Monday, January 22, 2018

Interdisciplinary Analysis as a Possible Method for Bias Reduction and Reproducible Science

It’s time science took a step back and looked at its methodology from other perspectives. As mentioned from other blog posts and articles, it is clear that the scientific culture favors positive results, paradigm-shifting headlines, and subpar reproducibility standards. These negative aspects are often discussed separately, but perhaps would be best considered together as part of the culture of academic scientific discovery. Then we can recognize the inherent difficulty in changing any one of those issues. Changing culture is not easy and involves the breakdown of pride.

I suggest that science stop thinking its problems are unique and look at how other fields deal with inherent human characteristics to make objectively sound building blocks. Compare this to the building of skyscrapers. There is unavoidable room for human error. However, our skyscrapers do not collapse frequently enough for us to be afraid of them. In The Checklist Manifesto by Atul Gwande, this example is shows how using construction workers use checklists to prevent human errors. He applies this to the operating room, a place so technical a general checklist would not be expected to work. Yet, when a checklist is put in place to remind operating teams of simple tasks such as administration of preoperative antibiotics, patient complications declined significantly. The checklist changed the culture of the operating room to allow the nurses to feel comfortable stopping physicians from proceeding with the surgery if they did not adhere to the checklist.  This intern allows for more reproducible patient outcomes. 

In the problem at hand, reproducibility can be mitigated through publication “checklists” for critical information regarding reagents and methodology.
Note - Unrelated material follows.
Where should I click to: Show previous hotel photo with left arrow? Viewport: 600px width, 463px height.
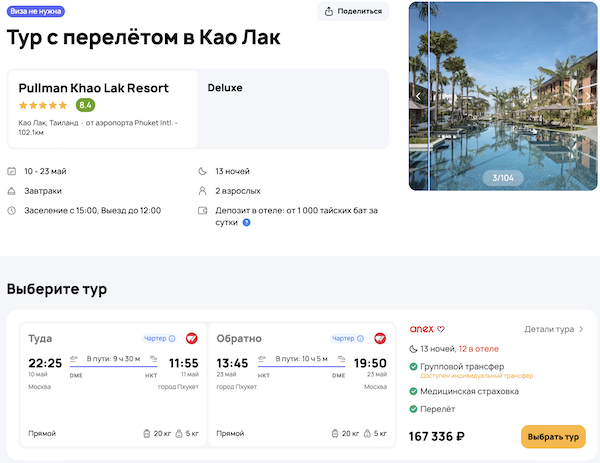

This clearly does not take out human error, just as it doesn’t remove human error from the performance of a heart transplant, but it mitigates major human biases and increases predictable outcomes.

The book also refers to aviation for how to make a good checklist- including “is each item not adequately checked by other mechanisms”. Our current “checklists” for tenure-track faculty may encourage bias towards certain criteria. For example, high impact journal publications may be regarded more highly than well-documented and thorough research projects producing negative data. Tenure checklist modifications may include criteria for a complete evaluation of select publications rather than simply journal titles.


Atul Gwande’s work shows how looking to other fields can reveal novel approaches to seemingly complex human errors. If we always simply shied away from changing culture, where would we be today? Well, we’d have a lot more unnecessary postoperative infections, to say the least.